* Your objective
Could you please retype all of the data below exactly?

=== Provided material ===

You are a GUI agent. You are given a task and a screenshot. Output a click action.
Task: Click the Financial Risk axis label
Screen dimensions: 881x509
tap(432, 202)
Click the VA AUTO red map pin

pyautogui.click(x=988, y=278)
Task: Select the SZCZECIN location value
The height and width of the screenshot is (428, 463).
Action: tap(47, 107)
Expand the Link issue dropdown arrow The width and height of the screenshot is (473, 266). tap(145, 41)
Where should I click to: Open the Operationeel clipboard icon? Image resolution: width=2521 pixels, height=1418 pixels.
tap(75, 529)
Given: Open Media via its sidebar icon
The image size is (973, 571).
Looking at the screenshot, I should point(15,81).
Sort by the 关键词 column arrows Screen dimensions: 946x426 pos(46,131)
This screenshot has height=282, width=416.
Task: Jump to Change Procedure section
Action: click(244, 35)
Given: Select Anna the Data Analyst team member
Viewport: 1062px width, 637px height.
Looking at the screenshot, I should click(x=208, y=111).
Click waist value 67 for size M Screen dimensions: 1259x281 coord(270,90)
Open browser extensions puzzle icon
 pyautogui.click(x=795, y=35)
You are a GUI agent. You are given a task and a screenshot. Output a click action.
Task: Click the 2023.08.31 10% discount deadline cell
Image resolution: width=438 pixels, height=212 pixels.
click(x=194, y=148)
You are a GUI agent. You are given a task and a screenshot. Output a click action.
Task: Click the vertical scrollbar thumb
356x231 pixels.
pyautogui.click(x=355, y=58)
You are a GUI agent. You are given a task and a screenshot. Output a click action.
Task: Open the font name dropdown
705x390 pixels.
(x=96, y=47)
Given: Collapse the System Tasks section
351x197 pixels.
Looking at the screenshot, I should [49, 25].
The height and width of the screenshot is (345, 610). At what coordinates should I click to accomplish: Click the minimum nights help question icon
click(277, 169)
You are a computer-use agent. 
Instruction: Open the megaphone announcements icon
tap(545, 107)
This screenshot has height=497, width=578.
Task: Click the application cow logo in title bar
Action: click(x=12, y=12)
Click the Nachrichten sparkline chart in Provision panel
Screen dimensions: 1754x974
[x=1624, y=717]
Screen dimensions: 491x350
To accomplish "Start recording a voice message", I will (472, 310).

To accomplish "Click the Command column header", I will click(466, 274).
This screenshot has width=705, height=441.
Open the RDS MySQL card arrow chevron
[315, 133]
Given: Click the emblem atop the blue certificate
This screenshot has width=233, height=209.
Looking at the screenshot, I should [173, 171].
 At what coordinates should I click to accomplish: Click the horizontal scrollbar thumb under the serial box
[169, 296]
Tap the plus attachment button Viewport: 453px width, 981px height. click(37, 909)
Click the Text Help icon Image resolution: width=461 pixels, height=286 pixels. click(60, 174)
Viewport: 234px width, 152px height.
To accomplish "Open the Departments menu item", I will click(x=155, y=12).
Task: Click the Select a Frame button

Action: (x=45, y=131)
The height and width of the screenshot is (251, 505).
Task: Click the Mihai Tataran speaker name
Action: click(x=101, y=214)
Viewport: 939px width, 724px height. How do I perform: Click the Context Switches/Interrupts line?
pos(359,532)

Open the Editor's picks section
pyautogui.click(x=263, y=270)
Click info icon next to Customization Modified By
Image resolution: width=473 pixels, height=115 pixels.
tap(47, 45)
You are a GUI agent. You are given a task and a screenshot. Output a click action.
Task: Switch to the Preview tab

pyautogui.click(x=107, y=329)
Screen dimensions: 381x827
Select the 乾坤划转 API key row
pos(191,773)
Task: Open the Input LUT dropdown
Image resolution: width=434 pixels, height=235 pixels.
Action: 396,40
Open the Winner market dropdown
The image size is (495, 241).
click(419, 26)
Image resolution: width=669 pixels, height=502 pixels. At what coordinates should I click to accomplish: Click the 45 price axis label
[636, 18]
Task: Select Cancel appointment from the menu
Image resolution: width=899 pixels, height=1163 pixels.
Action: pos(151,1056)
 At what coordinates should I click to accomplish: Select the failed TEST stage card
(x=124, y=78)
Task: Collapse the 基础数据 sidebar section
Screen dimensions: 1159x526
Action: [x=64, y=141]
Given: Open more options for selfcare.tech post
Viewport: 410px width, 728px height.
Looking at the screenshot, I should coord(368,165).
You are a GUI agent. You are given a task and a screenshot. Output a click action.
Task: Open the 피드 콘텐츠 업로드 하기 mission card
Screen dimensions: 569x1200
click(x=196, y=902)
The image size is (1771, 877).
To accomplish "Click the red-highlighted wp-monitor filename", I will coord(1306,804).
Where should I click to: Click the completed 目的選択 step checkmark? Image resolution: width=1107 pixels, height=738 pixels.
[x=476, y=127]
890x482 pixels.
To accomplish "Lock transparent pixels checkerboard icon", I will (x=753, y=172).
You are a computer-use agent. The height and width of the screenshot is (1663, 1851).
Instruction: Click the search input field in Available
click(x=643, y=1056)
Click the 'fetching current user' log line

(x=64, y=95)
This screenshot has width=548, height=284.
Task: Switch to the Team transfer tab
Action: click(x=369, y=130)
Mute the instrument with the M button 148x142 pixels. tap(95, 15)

===

* Exercise result
You are a GUI agent. You are given a task and a screenshot. Output a click action.
Task: Click the Financial Risk axis label
Screen dimensions: 881x509
tap(432, 202)
Click the VA AUTO red map pin

pyautogui.click(x=988, y=278)
Task: Select the SZCZECIN location value
The height and width of the screenshot is (428, 463).
Action: tap(47, 107)
Expand the Link issue dropdown arrow The width and height of the screenshot is (473, 266). tap(145, 41)
Where should I click to: Open the Operationeel clipboard icon? Image resolution: width=2521 pixels, height=1418 pixels.
tap(75, 529)
Given: Open Media via its sidebar icon
The image size is (973, 571).
Looking at the screenshot, I should point(15,81).
Sort by the 关键词 column arrows Screen dimensions: 946x426 pos(46,131)
This screenshot has height=282, width=416.
Task: Jump to Change Procedure section
Action: click(244, 35)
Given: Select Anna the Data Analyst team member
Viewport: 1062px width, 637px height.
Looking at the screenshot, I should click(x=208, y=111).
Click waist value 67 for size M Screen dimensions: 1259x281 coord(270,90)
Open browser extensions puzzle icon
 pyautogui.click(x=795, y=35)
You are a GUI agent. You are given a task and a screenshot. Output a click action.
Task: Click the 2023.08.31 10% discount deadline cell
Image resolution: width=438 pixels, height=212 pixels.
click(x=194, y=148)
You are a GUI agent. You are given a task and a screenshot. Output a click action.
Task: Click the vertical scrollbar thumb
356x231 pixels.
pyautogui.click(x=355, y=58)
You are a GUI agent. You are given a task and a screenshot. Output a click action.
Task: Open the font name dropdown
705x390 pixels.
(x=96, y=47)
Given: Collapse the System Tasks section
351x197 pixels.
Looking at the screenshot, I should [49, 25].
The height and width of the screenshot is (345, 610). At what coordinates should I click to accomplish: Click the minimum nights help question icon
click(277, 169)
You are a computer-use agent. 
Instruction: Open the megaphone announcements icon
tap(545, 107)
This screenshot has height=497, width=578.
Task: Click the application cow logo in title bar
Action: click(x=12, y=12)
Click the Nachrichten sparkline chart in Provision panel
Screen dimensions: 1754x974
[x=1624, y=717]
Screen dimensions: 491x350
To accomplish "Start recording a voice message", I will (472, 310).

To accomplish "Click the Command column header", I will click(466, 274).
This screenshot has width=705, height=441.
Open the RDS MySQL card arrow chevron
[315, 133]
Given: Click the emblem atop the blue certificate
This screenshot has width=233, height=209.
Looking at the screenshot, I should [173, 171].
 At what coordinates should I click to accomplish: Click the horizontal scrollbar thumb under the serial box
[169, 296]
Tap the plus attachment button Viewport: 453px width, 981px height. click(37, 909)
Click the Text Help icon Image resolution: width=461 pixels, height=286 pixels. click(60, 174)
Viewport: 234px width, 152px height.
To accomplish "Open the Departments menu item", I will click(x=155, y=12).
Task: Click the Select a Frame button

Action: (x=45, y=131)
The height and width of the screenshot is (251, 505).
Task: Click the Mihai Tataran speaker name
Action: click(x=101, y=214)
Viewport: 939px width, 724px height. How do I perform: Click the Context Switches/Interrupts line?
pos(359,532)

Open the Editor's picks section
pyautogui.click(x=263, y=270)
Click info icon next to Customization Modified By
Image resolution: width=473 pixels, height=115 pixels.
tap(47, 45)
You are a GUI agent. You are given a task and a screenshot. Output a click action.
Task: Switch to the Preview tab

pyautogui.click(x=107, y=329)
Screen dimensions: 381x827
Select the 乾坤划转 API key row
pos(191,773)
Task: Open the Input LUT dropdown
Image resolution: width=434 pixels, height=235 pixels.
Action: 396,40
Open the Winner market dropdown
The image size is (495, 241).
click(419, 26)
Image resolution: width=669 pixels, height=502 pixels. At what coordinates should I click to accomplish: Click the 45 price axis label
[636, 18]
Task: Select Cancel appointment from the menu
Image resolution: width=899 pixels, height=1163 pixels.
Action: pos(151,1056)
 At what coordinates should I click to accomplish: Select the failed TEST stage card
(x=124, y=78)
Task: Collapse the 基础数据 sidebar section
Screen dimensions: 1159x526
Action: [x=64, y=141]
Given: Open more options for selfcare.tech post
Viewport: 410px width, 728px height.
Looking at the screenshot, I should coord(368,165).
You are a GUI agent. You are given a task and a screenshot. Output a click action.
Task: Open the 피드 콘텐츠 업로드 하기 mission card
Screen dimensions: 569x1200
click(x=196, y=902)
The image size is (1771, 877).
To accomplish "Click the red-highlighted wp-monitor filename", I will coord(1306,804).
Where should I click to: Click the completed 目的選択 step checkmark? Image resolution: width=1107 pixels, height=738 pixels.
[x=476, y=127]
890x482 pixels.
To accomplish "Lock transparent pixels checkerboard icon", I will (x=753, y=172).
You are a computer-use agent. The height and width of the screenshot is (1663, 1851).
Instruction: Click the search input field in Available
click(x=643, y=1056)
Click the 'fetching current user' log line

(x=64, y=95)
This screenshot has width=548, height=284.
Task: Switch to the Team transfer tab
Action: click(x=369, y=130)
Mute the instrument with the M button 148x142 pixels. tap(95, 15)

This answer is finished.